In 2010, then-G.I.-education-guy Matthew Ladner wrote that Arizona schools have ""an almost 1-to-1 teacher to bureaucrat ratio." It was an astoundingly absurd claim. To get there, Ladner had to lump together every school district employee who is not a teacher under the label, "bureaucrat." That would make bus drivers bureaucrats. Likewise cafeteria workers and custodians and everyone else who earns a salary by doing something other than directly teaching students.
Ladner was a frequent commenter on Blog for Arizona, so we knew each other. I wrote him a polite email about his "1-to-1 teacher to bureaucrat ratio" assertion which asked, basically, "Are you serious?" His response was, basically, "You bet I'm serious."

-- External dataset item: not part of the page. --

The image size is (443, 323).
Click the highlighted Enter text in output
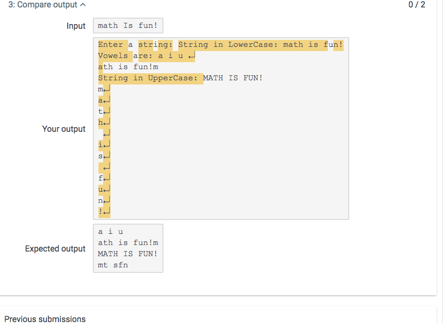111,44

I wrote a number of posts pointing out the absurdity of Ladner's assertion, but he stuck by it, sending me a series of emails which read like zen koans written by Homer Simpson. Meanwhile, G.I. President and CEO Darcy Olsen thought his idea was so clever, she used it in interviews on the John C. Scott radio show and KUAT's Arizona Illustrated when it was Bill Buckmaster's program. Olsen said to Buckmaster:
"In the K-12 system there are just a little bit over 100,000 employees. Bill, only half of those are teachers. So you basically have one bureaucrat or official or administrator per teacher, and that's the wrong ratio. And that's one of the reasons our students are struggling so much to keep up with students in other states."
Olsen had a whopper twofer going on in that statement. Not only did she call every non-teaching employee a bureaucrat, but she claimed that's why Arizona students are behind students in other states. In fact, the ratio of teachers to non-teachers is a reasonably constant one-to-one in school districts across the country. Olsen's assertion was doubly deceitful, gratuitous "Arizona-government-school" bashing at its finest.

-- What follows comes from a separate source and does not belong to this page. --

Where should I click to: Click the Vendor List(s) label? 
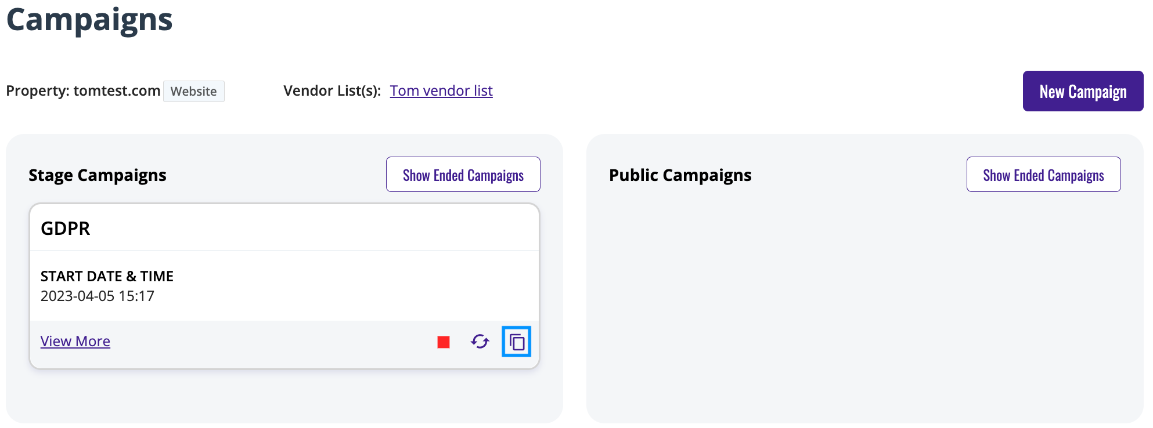[332, 91]
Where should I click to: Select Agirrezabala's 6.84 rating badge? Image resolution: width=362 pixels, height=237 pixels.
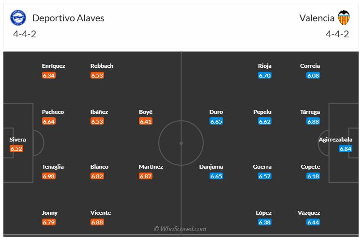[x=346, y=149]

The Institute has a written guarantee which says if any of the facts it presents are proven to be inaccurate, it will note the error on its website and on the publication which included the error. So I wrote G.I. a letter explaining why the "bus drivers are bureaucrats" assertion is false and asked for a correction. I received a reply from Starlee Rhoades who was G.I.'s Communications Director at the time, saying the Institute was standing by the assertion.
"We believe the term bureaucrat accurately describes many of the employees in question and is a fair use of the term."
Rhoades' sentence is almost as duplicitous as Ladner's original assertion. She said "bureaucrat" describes "many of the employees." Not most. Not all. Many, which is as specific as saying it describes "a lot of the employees." Could be 20 percent. Could be 30 percent. She wasn't saying. I asked her to clarify what she meant by "many." I didn't receive a response.
At the Goldwater Institute's request, I dutifully corrected two errors in my earlier post, one of which was G.I.'s fault, not mine, because I try my best to be factually accurate. I also strive to avoid using clever half truths to make my point. It looks like the Goldwater Institute, with its multi million dollar yearly budget and all those six-figure-salaried employees, doesn't hold itself to anywhere near the same standard.